PROBLEM REQUIREMENTS
Collect all lines containing the word "computer" from the data.
Start of RECORDS SUPPLIED
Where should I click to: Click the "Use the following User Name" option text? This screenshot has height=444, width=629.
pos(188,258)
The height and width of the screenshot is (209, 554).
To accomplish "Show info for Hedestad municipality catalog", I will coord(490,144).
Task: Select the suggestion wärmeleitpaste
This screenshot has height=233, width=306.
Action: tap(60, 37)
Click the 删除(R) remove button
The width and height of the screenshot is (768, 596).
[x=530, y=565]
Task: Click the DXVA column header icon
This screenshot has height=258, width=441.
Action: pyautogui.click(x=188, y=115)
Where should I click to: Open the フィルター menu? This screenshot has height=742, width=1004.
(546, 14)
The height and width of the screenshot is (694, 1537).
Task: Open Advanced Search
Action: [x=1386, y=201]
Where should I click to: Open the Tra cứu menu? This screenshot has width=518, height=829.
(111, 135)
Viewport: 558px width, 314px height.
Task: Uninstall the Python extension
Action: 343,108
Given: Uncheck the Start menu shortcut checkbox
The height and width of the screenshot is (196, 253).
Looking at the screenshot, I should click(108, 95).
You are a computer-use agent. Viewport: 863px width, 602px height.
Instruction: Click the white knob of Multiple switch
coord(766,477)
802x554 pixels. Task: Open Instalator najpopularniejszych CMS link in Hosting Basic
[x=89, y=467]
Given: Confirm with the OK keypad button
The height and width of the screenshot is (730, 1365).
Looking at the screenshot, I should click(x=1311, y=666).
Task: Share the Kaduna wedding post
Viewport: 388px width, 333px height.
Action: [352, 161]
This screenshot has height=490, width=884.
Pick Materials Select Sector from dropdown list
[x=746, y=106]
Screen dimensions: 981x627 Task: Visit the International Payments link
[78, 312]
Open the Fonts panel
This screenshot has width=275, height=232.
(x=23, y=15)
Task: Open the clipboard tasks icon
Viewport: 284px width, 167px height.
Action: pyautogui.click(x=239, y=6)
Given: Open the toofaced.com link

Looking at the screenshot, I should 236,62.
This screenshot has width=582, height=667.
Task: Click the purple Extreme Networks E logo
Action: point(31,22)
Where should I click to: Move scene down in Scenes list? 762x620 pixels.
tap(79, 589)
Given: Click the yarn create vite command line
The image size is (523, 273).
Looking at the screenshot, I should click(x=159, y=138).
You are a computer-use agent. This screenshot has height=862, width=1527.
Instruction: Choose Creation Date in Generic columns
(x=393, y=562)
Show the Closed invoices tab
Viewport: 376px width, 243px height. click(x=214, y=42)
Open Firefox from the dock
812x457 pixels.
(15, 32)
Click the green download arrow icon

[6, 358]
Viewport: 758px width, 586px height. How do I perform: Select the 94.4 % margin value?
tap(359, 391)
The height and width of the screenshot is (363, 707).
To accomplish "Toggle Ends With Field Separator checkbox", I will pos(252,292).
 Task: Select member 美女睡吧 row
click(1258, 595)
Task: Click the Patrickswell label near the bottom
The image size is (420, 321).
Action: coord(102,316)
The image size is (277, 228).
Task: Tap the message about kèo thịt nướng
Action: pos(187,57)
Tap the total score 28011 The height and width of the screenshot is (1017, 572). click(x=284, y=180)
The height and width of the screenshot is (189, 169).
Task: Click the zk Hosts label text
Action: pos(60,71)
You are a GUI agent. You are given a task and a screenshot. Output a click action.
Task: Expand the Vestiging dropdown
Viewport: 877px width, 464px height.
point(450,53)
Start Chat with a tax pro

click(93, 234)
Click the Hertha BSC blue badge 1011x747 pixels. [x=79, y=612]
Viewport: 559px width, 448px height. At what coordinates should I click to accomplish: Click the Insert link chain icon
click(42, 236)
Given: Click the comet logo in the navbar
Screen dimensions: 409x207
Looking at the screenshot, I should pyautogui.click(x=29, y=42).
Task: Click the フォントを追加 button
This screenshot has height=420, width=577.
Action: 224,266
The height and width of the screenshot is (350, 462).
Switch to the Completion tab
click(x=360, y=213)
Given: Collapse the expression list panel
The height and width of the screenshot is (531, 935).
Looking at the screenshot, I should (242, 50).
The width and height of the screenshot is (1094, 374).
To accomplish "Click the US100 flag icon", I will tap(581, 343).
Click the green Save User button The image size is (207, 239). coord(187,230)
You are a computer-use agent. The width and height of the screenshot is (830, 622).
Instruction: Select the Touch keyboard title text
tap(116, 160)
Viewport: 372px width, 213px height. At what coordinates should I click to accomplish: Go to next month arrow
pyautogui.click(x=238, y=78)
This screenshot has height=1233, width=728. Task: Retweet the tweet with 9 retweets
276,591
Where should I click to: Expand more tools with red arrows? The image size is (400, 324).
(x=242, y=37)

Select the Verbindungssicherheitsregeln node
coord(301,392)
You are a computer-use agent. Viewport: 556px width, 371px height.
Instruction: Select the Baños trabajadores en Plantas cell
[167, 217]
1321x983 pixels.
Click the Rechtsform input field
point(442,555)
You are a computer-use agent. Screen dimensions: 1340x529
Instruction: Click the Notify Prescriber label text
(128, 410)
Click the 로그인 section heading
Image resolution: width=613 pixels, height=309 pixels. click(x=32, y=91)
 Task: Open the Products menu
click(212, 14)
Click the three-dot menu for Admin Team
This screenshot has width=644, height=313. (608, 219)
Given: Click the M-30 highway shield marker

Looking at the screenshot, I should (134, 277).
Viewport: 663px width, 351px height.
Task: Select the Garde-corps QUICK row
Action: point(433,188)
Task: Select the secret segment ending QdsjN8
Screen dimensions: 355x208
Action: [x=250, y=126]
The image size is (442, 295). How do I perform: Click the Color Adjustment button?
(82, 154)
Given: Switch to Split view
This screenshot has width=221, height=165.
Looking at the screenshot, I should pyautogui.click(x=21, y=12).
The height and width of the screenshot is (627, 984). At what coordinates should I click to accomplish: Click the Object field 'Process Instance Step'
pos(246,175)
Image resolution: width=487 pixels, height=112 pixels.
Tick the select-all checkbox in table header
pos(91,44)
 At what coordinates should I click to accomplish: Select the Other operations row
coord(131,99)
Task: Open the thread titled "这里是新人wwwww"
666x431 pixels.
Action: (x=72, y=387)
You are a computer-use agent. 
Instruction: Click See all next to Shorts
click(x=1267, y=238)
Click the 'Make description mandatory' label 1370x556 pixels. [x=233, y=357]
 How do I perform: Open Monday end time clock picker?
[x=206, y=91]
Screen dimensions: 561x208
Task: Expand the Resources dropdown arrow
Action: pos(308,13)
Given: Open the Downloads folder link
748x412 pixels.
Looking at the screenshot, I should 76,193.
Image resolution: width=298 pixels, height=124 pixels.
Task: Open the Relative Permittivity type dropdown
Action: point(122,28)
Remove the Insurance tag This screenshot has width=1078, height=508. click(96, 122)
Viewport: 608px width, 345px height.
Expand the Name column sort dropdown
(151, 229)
End of RECORDS SUPPLIED
RESULT FOR THIS TASK
You are a computer-use agent. Viewport: 863px width, 602px height.
You are a computer-use agent. This screenshot has height=862, width=1527.
You are a computer-use agent. The width and height of the screenshot is (830, 622).
You are a computer-use agent. Viewport: 556px width, 371px height.
You are a computer-use agent. Screen dimensions: 1340x529
You are a computer-use agent. 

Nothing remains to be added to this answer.